I don't remember knowing much about periods except that they happen once a month-ish, (which mine never stuck to in the end), I certainly had never tried attaching a ‘sticky surfboard’ to my underwear and was NOT keen on shoving that lipstick size sponge up my vagina. Pads and tampons were not really on my radar - and I was late to the period game so I cannot imagine having been in my early teens experiencing this. 

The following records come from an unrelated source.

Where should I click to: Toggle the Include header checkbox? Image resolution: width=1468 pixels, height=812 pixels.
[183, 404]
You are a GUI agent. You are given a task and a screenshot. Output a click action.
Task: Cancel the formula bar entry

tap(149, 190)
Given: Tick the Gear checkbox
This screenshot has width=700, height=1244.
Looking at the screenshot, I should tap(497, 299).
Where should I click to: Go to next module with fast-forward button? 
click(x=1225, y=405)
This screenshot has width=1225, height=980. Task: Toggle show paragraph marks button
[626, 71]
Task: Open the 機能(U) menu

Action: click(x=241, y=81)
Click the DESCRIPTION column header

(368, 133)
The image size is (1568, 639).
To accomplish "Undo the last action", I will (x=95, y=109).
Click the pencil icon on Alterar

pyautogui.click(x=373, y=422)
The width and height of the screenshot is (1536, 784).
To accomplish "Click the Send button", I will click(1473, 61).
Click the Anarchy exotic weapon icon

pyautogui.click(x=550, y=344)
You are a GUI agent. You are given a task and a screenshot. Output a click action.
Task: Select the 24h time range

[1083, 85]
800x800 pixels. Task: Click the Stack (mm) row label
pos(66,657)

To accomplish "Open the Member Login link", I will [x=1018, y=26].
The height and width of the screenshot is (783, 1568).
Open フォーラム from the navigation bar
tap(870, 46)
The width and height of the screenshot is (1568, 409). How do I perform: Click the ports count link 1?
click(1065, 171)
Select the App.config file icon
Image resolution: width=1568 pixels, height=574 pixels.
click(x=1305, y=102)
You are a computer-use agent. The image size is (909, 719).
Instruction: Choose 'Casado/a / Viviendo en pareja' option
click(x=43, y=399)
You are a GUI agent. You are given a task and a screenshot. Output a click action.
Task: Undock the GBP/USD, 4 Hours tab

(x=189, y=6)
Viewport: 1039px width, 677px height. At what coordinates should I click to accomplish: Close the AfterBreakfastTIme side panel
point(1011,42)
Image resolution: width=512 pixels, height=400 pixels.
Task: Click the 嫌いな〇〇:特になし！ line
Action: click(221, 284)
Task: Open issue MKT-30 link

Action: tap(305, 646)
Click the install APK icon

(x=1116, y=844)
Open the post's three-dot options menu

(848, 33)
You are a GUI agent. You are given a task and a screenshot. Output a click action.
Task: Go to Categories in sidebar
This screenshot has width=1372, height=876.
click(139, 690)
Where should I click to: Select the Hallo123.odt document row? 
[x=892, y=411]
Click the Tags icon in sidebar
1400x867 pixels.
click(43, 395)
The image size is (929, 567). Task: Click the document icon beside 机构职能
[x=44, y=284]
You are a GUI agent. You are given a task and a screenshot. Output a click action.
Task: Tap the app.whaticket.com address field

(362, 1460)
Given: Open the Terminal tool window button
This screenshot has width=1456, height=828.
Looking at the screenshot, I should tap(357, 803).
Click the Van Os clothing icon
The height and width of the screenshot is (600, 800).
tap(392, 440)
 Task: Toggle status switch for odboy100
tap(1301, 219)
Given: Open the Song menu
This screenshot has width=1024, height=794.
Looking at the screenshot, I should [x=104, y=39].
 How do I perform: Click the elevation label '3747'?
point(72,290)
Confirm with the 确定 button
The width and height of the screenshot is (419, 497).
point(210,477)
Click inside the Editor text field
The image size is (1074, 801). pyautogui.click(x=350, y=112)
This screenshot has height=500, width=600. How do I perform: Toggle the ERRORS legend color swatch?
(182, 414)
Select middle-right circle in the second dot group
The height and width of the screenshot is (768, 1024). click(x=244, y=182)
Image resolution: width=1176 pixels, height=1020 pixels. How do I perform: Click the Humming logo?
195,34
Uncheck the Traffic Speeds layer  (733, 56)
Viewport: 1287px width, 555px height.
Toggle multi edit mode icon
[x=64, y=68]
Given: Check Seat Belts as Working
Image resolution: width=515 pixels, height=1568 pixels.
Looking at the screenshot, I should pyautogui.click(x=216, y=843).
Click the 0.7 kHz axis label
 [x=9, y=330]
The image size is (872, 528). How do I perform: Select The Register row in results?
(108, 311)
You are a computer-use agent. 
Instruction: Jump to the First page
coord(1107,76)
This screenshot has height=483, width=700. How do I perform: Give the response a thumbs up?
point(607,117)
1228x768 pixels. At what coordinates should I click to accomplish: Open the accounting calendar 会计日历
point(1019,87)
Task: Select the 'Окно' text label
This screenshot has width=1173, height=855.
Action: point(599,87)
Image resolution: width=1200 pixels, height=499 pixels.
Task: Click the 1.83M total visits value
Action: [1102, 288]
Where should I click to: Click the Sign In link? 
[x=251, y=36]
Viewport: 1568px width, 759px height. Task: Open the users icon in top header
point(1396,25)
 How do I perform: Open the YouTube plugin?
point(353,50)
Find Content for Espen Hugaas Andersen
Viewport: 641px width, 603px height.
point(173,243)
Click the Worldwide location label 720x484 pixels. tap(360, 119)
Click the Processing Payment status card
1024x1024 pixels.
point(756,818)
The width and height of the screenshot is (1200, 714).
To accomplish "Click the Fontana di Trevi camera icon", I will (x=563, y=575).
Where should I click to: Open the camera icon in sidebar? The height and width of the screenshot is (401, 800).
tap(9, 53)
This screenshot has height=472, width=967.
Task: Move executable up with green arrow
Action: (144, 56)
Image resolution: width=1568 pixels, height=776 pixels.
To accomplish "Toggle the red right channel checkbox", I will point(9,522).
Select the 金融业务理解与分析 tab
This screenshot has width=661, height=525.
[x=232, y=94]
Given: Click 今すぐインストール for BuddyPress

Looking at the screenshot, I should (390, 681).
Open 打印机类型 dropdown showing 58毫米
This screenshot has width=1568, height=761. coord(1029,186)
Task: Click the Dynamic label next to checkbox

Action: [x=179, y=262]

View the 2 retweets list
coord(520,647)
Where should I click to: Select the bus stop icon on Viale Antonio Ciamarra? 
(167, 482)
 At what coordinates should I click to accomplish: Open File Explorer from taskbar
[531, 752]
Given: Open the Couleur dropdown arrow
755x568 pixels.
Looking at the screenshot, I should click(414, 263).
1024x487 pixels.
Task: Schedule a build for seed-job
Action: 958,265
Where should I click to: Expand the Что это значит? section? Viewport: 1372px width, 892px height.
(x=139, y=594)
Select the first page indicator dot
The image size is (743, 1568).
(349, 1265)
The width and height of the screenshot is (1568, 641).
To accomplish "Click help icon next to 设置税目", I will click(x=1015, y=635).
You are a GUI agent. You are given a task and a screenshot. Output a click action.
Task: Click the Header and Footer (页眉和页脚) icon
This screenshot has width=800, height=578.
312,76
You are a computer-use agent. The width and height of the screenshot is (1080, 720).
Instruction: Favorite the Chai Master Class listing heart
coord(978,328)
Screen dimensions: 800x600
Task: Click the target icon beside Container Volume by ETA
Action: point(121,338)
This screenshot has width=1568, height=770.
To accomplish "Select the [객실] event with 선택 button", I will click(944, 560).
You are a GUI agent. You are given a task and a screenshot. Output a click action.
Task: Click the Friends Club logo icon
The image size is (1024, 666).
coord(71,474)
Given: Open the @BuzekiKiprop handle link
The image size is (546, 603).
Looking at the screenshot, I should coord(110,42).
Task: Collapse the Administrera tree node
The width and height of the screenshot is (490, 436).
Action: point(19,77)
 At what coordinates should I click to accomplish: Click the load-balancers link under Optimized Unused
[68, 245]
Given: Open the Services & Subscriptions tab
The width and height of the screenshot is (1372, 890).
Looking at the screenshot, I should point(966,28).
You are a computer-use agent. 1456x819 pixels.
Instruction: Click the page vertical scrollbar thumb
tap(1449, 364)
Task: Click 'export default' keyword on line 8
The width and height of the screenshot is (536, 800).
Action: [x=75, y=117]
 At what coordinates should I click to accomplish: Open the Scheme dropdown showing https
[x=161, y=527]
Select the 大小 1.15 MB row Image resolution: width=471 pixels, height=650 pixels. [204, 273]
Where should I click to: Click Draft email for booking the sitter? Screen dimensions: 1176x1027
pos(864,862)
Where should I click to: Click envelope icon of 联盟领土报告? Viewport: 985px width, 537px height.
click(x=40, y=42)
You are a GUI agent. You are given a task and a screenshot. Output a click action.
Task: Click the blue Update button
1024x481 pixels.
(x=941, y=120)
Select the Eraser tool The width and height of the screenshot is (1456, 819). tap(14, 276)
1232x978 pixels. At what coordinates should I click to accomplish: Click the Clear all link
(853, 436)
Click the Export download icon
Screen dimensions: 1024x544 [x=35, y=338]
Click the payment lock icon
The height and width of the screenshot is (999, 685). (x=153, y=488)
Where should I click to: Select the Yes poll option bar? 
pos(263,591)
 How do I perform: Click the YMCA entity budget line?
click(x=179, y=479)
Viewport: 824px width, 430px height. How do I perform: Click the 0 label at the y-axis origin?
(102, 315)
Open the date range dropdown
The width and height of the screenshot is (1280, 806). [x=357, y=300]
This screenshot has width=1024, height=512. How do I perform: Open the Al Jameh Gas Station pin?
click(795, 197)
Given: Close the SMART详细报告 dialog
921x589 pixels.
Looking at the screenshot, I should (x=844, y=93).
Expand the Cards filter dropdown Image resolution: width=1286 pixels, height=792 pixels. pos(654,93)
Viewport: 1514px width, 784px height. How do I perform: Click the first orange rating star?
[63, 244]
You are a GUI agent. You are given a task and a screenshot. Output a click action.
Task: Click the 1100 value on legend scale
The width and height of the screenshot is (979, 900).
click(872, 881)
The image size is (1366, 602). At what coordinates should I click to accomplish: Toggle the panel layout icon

Young women in Australia now are certainly more informed with the plethora of resources available online and the reduced stigma levels around period talk and period product use. I don't know if this translates to first periods being any more comfortable or familiar for those first cycles and experiences but I like to hope so for many. Maybe their Dad doesn't toss pads and tampons like a hot potato when the shopping is unpacked?

Sometimes I wonder what it would have been like if I just had a pair of period pants like I use now. I wouldn't have had to tell anyone that first day, I could have waited until my parents got home and just slipped the period pants on without having to know where to position them or what to do with the sanitary waste. I may have felt less urges to run to the bathroom and check that trickle, gush or weird sensation didn't just leak outside my pad zone. I may have been less paranoid that someone could hear the crunch of my pad moving or see what felt like a huge nappy through my jeans. 

These fears continued through what was left of high school. I worried about blood on my teal dress all day long, all week. School brought new anxieties like sneaking a tampon down your bra into the bathroom or the rustle of a new pad from the packet in the stall. Imagine I could have worn one pair of period pants that whole day. Maybe it would have been easier to adjust to. 

I guess we are finding out in the new age of period products.